Male Voice: It's very easy for me to say that I hadn't planned, if I was in the pool, of anybody reviewing what you wrote unless it was handed to me by one of you and you said I think this paragraph is okay but would you please tell me if I've said something wrong.

Clarke: And I've got to tell you guys, in my brief what is it five months, six months, however long I've been in the job, my brief experience, usually what happens is your people come to us and say I've got a question about this, help me out here. Am I delving into something I shouldn't delve into? They've been tremendously responsible thus far, and I know that (inaudible), but the general --

Quigley: Can I take a whack at that? Security at the source is going to be one of the principal methods we're going to use to ensure that no classified information or movements of units or something like that.

Example. A television crew embeds in an infantry unit. Right off the bat these are brand new environments for everybody that's involved -- both the infantry unit and the news crew. Okay? They're going to meet each other and they're going to say, okay, what's the lay of the land here? What are the rules of the road that we'd need to get along? We're going to be here for some number of days or weeks or whatever that is. It's going to be different from that infantry unit than it is at this infantry unit over here. There will come an accommodation on the details.

Your crews are going to look for that unit to help them understand what is sensitive. And if there's a disagreement on that, that gets worked out right there at the local level.

But security at the source, getting back to the censorship issue and the review of text and the review of photos and the review of video plate, security at the source is going to be the principal way, as opposed to censorship or security review or something like that, of making sure that the products, before they ever leave the pool, are just fine. That's going to be the --

Let me give you a Navy example I'm familiar with. You get the same video crew on a submarine. I have a depth gauge on the submarine. I'm going to tell the videographer, you can't shoot that depth gauge. It is a classified instrument, so don't go there. So the camera guy goes got it, I'm going to slew my camera left over here to all the rest of the stuff, and that's all fine. So I've helped the cameraperson understand that I don't need to do a security review because everything that his lens can possibly see is going to be fine. Just stay away from the depth gauge, okay?

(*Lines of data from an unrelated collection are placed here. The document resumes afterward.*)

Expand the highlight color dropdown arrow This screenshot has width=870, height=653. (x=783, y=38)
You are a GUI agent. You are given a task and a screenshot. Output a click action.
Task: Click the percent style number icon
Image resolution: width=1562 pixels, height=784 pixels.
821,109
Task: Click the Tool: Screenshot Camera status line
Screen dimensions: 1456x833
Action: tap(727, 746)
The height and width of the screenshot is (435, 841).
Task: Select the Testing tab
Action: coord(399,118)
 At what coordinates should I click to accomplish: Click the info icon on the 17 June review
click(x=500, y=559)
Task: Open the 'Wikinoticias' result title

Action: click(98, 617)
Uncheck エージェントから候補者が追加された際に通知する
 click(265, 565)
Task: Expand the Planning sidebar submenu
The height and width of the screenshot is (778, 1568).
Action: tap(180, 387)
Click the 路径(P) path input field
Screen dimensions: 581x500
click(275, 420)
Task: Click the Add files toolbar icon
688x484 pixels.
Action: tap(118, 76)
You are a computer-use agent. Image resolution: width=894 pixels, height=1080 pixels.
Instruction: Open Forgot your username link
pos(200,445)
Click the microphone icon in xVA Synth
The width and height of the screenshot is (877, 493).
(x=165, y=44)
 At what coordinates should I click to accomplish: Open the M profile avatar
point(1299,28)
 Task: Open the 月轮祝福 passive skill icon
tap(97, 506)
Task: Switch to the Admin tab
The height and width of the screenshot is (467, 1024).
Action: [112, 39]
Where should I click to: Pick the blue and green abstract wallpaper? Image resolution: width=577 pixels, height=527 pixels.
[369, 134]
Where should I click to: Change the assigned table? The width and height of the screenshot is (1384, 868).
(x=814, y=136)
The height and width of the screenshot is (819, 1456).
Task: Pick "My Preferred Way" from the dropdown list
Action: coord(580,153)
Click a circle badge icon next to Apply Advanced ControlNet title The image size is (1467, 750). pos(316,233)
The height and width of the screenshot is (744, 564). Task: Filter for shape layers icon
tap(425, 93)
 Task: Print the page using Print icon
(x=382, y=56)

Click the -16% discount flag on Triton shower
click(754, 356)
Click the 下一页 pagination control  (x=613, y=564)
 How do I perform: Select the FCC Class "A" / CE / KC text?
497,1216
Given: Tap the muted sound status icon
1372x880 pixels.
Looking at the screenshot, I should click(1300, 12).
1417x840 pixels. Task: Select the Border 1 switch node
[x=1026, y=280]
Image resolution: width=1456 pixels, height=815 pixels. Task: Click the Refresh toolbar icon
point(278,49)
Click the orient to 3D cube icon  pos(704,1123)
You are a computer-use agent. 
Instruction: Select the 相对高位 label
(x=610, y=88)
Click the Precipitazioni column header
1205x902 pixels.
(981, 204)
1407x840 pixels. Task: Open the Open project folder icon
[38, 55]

And I would imagine that there would be a comparable set of don't do this, don't do that, when you're reporting from a text you need to say I'm in Southwest Asia as opposed to a particular country. Those are going to be some political sensitivities that we may not be able to overcome. So that's going to be a reality of this too.

Clarke: And there will be some we can't predict now. Even if you came up with ten countries right now that have said positive things, we want to be a part of this effort, six months down the road, circumstances may have changed and Country X may not want to have a lot of --

Q: Admiral, does that mean there would be no review here, no central review?

Quigley: We don't contemplate that.

Male Voice: I'd like to point out. It might not be obvious, but the folks back here aren't going to know necessarily what should -- if you show them a photo of the inside of a submarine, I'm an armor officer and we all know that tanks are God's gift to combat. But I don't know anything about the inside of a submarine. I would not know what's classified or not so I wouldn't be able to. It looks like a pretty good picture to me. I'm not going to stop it from being published.

The same thing with information. The folks back here are not going to know what the situation is in terms of operational security.

Q: -- in other words. Let's say --

Clarke: No.

Quigley: No.

Clarke: And you're trying to make it too black and white.

Q: We're trying to get some sense --

Clarke: And we're trying to give you some sense, but there's no such thing as no appeals, and you all know that, and some of you have called me up in the last X months and appealed certain things. That's a way of life, that's what we do and I fully expect that we and I will play that role. There always are. But what we really want to do is communicate to all of our people out there what our guiding principles are, if you will, and I have enormous faith that in most times they will work it out. And when they don't, absolutely.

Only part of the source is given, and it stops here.